According to Gianfranco Rota Graziosi, who was responsible for the China office of the Vatican Secretariat of State for decades, the letter of Pope Benedict XVI to Chinese Catholics in 2007 was mad under the initiative of Father Politi. He called for an intervention that would clarify the complex situation of the Church in China.
However, Father Politi had been in Rome only for two years when PIME superior assigned him to the international missionary seminary in Monza. He spent nine years there and it was his last important service to the missionary cause.
Alzheimers Disease, a grave and progressive illness, marked his last years. Father Politi faced it with serenity and strength.
In an interview with Dr. Silvia Vitali, that can still be partially viewed on YouTube (youtube.com/watch?v=N_KHCnf0AW8), he spoke with exemplary courage: “We are fathers, mothers or brothers, even when sick. Don’t cry on yourself. Medicines are only part of life. What matters is the beauty of existence..”
As a priest and missionary, Father Politi cultivated the study of the Word of God and the practice of Lectio Divina.
In Hong Kong, particularly during the period in which he was parish priest in Yuen Long, he introduced catechumens and faithful to the Word of God in such a profound way that affected their lives. Many of them still remember with gratitude that journey of faith.
He used to reserve Saturday morning for prayer and meditation on the Word, preparing the homily with accuracy. In Monza he started the Hour of the Word for the seminarians and numerous other interested persons, an initiative that continues today.
Born in 1942, Giancarlo Politi grew up in the community of Castelletto of Abbiategrasso near Milan.
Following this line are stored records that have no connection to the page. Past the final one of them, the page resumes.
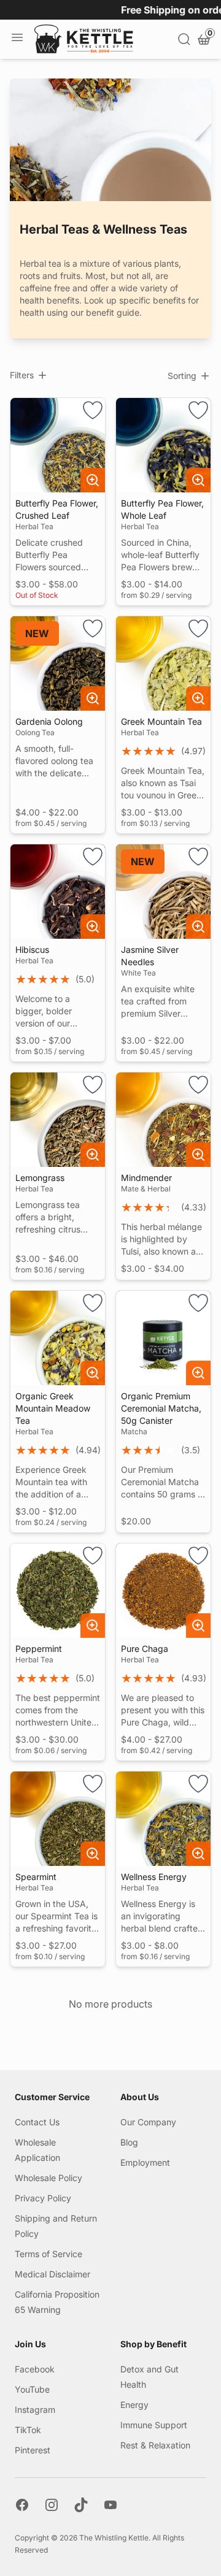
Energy (134, 2404)
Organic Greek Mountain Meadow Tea (52, 1408)
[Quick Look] (92, 480)
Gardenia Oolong (49, 721)
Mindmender (146, 1177)
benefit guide (112, 312)
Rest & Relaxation (155, 2445)
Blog (129, 2142)
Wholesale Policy (48, 2178)
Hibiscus (32, 949)
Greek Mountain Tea (161, 721)
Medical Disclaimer (52, 2274)
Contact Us (37, 2122)
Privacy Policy (43, 2198)
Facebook (35, 2369)
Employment (145, 2162)
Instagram (35, 2409)
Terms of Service (48, 2254)
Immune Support (153, 2425)
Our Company (148, 2122)
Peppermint (38, 1648)
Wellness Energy (154, 1876)
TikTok (28, 2430)
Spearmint (35, 1876)
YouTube (32, 2389)
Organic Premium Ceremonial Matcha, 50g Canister (161, 1408)
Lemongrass (39, 1177)
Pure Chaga (144, 1648)
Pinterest (32, 2450)
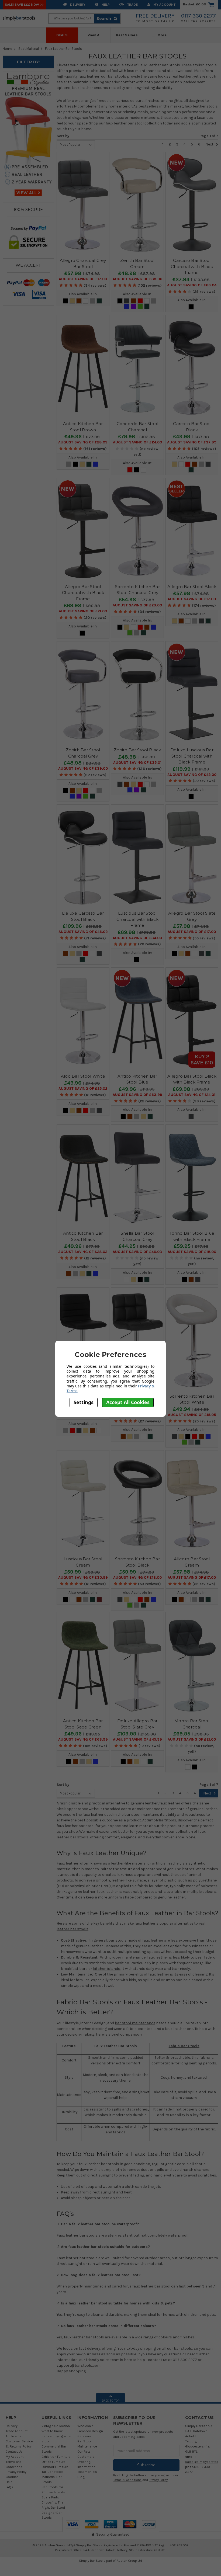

He initially studied in the diocesan seminary, but later moved to PIME, where he was ordained as a priest in 1966.
His original destination was India, but troubles in obtaining a visa stopped him. Hence, he was assigned to Hong Kong and the Chinese people became his new family.
John Cardinal Tong Hon, apostolic administrator of Hong Kong, as founder and director of the Holy Spirit Study Centre, held him in high esteem and sent a heartfelt message of condolences.
It is indeed a sign of appreciation for Father Giancarlo Politi’s great contribution to the Chinese Catholic community.